The big reveal of Leaving Neverland is not that Jackson allegedly molested children, or the details of the acts Safechuck and Robson accuse him of committing. It is the emotional time bombs that continued to detonate long after his relationships with Robson and Safechuck ended.

Robson and Safechuck, who did not know each other as children, experienced mirror images of each other’s traumas later in life, from problems with depression to waves of crushing anxiety that developed after their own children were born and they began to imagine their sons experiencing what they did with Jackson. It’s the rifts within the Safechuck and Robson families that distanced both Wade and Jimmy from their own mothers. The actions of one man had consequences that rippled through multiple generations of these two families. Leaving Neverland briefly asks us to consider the same for other victims who did come forward as children, only to be smeared as liars and money-grubbers.

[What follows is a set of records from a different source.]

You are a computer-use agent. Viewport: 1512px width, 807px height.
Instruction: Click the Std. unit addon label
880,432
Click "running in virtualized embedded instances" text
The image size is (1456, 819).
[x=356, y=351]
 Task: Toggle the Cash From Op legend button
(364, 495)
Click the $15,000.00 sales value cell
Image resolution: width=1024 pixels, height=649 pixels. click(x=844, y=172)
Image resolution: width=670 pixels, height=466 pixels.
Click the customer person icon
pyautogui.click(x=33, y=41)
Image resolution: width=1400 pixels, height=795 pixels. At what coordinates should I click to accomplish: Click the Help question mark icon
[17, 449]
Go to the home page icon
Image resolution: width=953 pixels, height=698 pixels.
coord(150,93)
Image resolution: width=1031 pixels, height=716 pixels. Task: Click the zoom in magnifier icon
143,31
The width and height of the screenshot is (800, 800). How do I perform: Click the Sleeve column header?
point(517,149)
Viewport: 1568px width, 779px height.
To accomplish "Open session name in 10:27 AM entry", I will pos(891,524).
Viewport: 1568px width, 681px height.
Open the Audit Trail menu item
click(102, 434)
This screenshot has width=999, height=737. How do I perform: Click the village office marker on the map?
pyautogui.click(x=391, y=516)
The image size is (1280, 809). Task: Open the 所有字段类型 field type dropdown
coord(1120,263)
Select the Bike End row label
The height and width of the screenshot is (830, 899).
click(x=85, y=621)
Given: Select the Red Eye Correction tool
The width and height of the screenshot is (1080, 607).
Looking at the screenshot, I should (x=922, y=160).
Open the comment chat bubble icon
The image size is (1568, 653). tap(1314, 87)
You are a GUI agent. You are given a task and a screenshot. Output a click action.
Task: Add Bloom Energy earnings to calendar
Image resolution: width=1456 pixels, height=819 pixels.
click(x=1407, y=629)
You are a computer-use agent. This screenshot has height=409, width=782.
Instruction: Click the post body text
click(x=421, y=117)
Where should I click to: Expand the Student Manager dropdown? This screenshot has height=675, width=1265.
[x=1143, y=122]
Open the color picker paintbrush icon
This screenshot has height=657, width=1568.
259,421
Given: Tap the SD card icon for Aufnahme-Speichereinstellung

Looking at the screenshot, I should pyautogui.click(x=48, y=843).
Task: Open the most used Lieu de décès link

Jackson didn’t need to resort to violent threats to get what he wanted. He simply withdrew his love.

Jackson’s response to being investigated for sexual abuse feels all too familiar. Just as he manipulated the Safechucks and the Robsons into seeing him as a victim in need of love and protection, Jackson did something similar with black people as a whole. Viewers will recognize a commonality with other famous black men accused of sexual assault, such as Bill Cosby and R. Kelly, who publicly fashion themselves as victims of their own success in a racist country seeking to take them down a peg. Jackson made his appeal in a speech at the 1994 NAACP Image Awards, where he equated his legal battles against accusations of child molestation with the organization’s fight for civil rights.

“For decades, the NAACP has stood at the forefront for equal justice under the law for all people in our land,” Jackson said before an enthusiastic crowd brought to their feet by his mere presence. “They have fought in the lunchrooms of the South, in the hallowed halls of the Supreme Court, and in the boardrooms of corporate America for justice, equality and the very dignity of all mankind. Members of the NAACP have been jailed and even killed in the noble pursuit of those ideals upon which our country was founded.

“None of these goals is more meaningful for me at this time in my life than the notion that everyone is presumed to be innocent. Everyone is presumed to be innocent and totally innocent until they are charged with a crime and then convicted by a jury of their peers. I never really took the time to understand the importance of that ideal until now. Until I became the victim of false allegations and the willingness of others to believe and exploit the worst before they have had the chance to hear the truth. Because not only am I presumed to be innocent, I am innocent. And I know that the truth will be my salvation.”

Jackson is magnetic. He is radiant. He is a consummate performer, and he revels in his command of the crowd.

“We love you, Michael!” an audience member shouts.

“I love you more,” he responds, beaming.

Leaving Neverland does not blame Jackson’s fans for the love and faith they poured into him for decades. It simply exposes that as much as Jackson might have needed it, that love was never going to be reciprocated. Perhaps it couldn’t be.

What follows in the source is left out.